After Moonrise (German Edition)
konnte sie nicht mehr aufspüren.
Dann erinnerte er sich – im Buch hatte gestanden, dass seine Gabe nicht mehr funktionieren würde, sobald er das Land der Toten erreicht hatte. Dass er sich auf seinen Verstand und seinen Einfallsreichtum verlassen musste. Also denk nach!, befahl er sich selbst. Er hatte Aubrey schließlich bis hierher folgen können – erst als er angekommen war, hatte ihn seine Gabe verlassen. Während Raef versuchte, Ordnung in seine Gedanken zu bringen, sah er sich um. Vielleicht sollte er einfach von Körper zu Körper gehen und ihren Namen rufen.
Nein. Das fühlte sich falsch an, und er hatte keine Zeit, ziellos herumzusuchen. Denk nach! Benutz etwas von dieser verdammten Weisheit, die beide Mädchen bei dir vermuten! Er sah sich in alle Richtungen um. Was für ein trüber, hoffnungsloser Ort.
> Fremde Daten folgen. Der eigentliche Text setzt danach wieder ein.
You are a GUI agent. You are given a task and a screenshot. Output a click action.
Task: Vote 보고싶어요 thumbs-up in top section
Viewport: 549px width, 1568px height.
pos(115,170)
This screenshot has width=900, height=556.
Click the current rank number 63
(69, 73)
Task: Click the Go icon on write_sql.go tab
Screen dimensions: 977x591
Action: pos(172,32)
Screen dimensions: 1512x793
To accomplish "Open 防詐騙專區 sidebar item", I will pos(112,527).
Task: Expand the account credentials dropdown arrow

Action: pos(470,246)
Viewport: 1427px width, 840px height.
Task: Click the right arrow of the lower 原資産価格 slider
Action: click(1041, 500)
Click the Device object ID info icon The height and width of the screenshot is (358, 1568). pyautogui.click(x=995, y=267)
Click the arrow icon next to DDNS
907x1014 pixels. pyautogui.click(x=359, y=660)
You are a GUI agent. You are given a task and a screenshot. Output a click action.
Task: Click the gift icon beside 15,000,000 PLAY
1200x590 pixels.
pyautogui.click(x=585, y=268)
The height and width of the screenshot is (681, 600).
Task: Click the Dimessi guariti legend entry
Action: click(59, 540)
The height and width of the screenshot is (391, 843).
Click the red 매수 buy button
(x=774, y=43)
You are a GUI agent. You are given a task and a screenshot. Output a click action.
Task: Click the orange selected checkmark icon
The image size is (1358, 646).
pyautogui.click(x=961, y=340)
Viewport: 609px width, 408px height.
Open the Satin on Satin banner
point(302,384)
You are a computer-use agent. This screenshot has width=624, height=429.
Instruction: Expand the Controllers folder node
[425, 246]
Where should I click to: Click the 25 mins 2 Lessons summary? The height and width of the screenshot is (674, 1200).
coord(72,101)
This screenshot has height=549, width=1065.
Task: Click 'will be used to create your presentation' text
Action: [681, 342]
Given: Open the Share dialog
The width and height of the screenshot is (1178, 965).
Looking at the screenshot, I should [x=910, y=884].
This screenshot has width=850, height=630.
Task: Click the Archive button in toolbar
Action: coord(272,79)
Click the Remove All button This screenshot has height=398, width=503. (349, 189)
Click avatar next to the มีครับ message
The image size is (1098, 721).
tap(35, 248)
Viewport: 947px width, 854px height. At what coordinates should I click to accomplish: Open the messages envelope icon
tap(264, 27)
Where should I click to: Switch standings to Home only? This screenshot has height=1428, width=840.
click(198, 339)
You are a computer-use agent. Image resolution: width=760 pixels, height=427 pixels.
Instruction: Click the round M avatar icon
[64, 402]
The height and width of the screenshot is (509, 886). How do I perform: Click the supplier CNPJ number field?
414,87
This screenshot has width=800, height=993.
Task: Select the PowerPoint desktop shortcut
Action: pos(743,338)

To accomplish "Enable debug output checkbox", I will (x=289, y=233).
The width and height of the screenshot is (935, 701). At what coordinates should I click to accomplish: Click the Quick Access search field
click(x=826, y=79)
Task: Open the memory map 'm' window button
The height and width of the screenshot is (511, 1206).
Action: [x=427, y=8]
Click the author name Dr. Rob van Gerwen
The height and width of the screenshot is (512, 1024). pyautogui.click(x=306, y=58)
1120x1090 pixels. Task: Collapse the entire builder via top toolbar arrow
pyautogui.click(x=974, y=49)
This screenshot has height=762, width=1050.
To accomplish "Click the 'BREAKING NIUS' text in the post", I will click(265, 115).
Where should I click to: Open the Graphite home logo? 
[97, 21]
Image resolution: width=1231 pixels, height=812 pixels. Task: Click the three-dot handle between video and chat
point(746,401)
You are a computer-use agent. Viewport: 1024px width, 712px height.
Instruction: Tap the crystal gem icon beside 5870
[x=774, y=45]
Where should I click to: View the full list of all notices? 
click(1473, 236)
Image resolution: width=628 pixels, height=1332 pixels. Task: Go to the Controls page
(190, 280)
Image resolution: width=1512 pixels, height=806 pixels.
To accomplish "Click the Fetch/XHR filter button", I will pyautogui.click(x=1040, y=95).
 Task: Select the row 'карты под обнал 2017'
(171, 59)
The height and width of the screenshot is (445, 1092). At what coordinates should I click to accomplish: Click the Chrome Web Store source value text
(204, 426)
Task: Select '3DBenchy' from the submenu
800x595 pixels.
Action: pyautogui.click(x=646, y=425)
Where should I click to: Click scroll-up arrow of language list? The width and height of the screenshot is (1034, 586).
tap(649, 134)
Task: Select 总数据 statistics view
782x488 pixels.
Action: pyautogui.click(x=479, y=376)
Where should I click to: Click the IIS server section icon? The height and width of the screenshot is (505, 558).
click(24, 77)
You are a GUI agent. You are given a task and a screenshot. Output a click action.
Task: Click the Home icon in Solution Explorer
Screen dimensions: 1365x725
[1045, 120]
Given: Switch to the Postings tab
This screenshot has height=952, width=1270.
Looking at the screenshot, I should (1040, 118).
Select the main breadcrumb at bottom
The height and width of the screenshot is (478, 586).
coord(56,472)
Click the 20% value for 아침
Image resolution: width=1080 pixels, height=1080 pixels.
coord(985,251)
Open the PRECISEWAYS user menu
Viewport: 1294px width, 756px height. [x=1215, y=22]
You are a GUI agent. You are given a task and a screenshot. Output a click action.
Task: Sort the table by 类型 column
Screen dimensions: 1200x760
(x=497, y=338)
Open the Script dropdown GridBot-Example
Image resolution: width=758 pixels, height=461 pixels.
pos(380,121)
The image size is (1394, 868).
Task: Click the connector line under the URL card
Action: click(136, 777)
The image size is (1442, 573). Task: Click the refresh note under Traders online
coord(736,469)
Es gab nichts Grünes – kein Sonnenlicht, keinen blauen Himmel, nicht einmal das vertraute Braun eines winterkahlen Baumes.
Warte, vielleicht ist da was dran. Aubrey hat Farben! Ihr Geist hat, obwohl er hier gefangen ist und ausgesaugt wird, noch genug Farbe an sich, um eine Spur für mich zu hinterlassen .
Es brachte ihn nicht weiter, bei den armseligen farblosen Körpern zu suchen, die vollkommen aufgegeben hatten und keinerlei Licht mehr ausstrahlten. Er musste einfach nur nach Licht suchen – irgendeinem Licht.
Also löste Raef seine Aufmerksamkeit von den schrecklichen verschmolzenen Gestalten und schwebte weiter. Dabei suchte er, ließ den Blick in alle Richtungen wandern, spähte durch Nebel und Dunkelheit, bis er rechts von sich ein leises Flackern entdeckte, wie von einer Kerze in starkem Wind. Er schwebte zurück, bis er genau an die Stelle kam, wo er das Flackern von Farbe gesehen hatte.
Der verdammte Nebel war überall, deswegen ließ er sich wieder in Richtung Boden sinken. Je tiefer Raef tauchte, desto mehr lichtete sich der Nebel. Das Land unter ihm neigte sich steil, bis er in eine riesige Grube starrte, in der eine abwasserartige durchscheinende Flüssigkeit brodelte und wirbelte. Mit einem angeekelten Schaudern entdeckte er, dass in der FlüssigkeitMenschen trieben, die verzweifelt versuchten, nicht unterzugehen. Auf den ersten Blick schienen diese Menschen so farblos zu sein wie die Körper, die mit dem Land verschmolzen waren. Aber auf einmal flackerte ein Licht über das Gesicht einer der Schwimmerinnen – ehe die Frau von einer Welle erfasst wurde und ihr Kopf untertauchte, nur um Augenblicke später mit einem Keuchen und einem gequälten Schrei wieder aufzutauchen.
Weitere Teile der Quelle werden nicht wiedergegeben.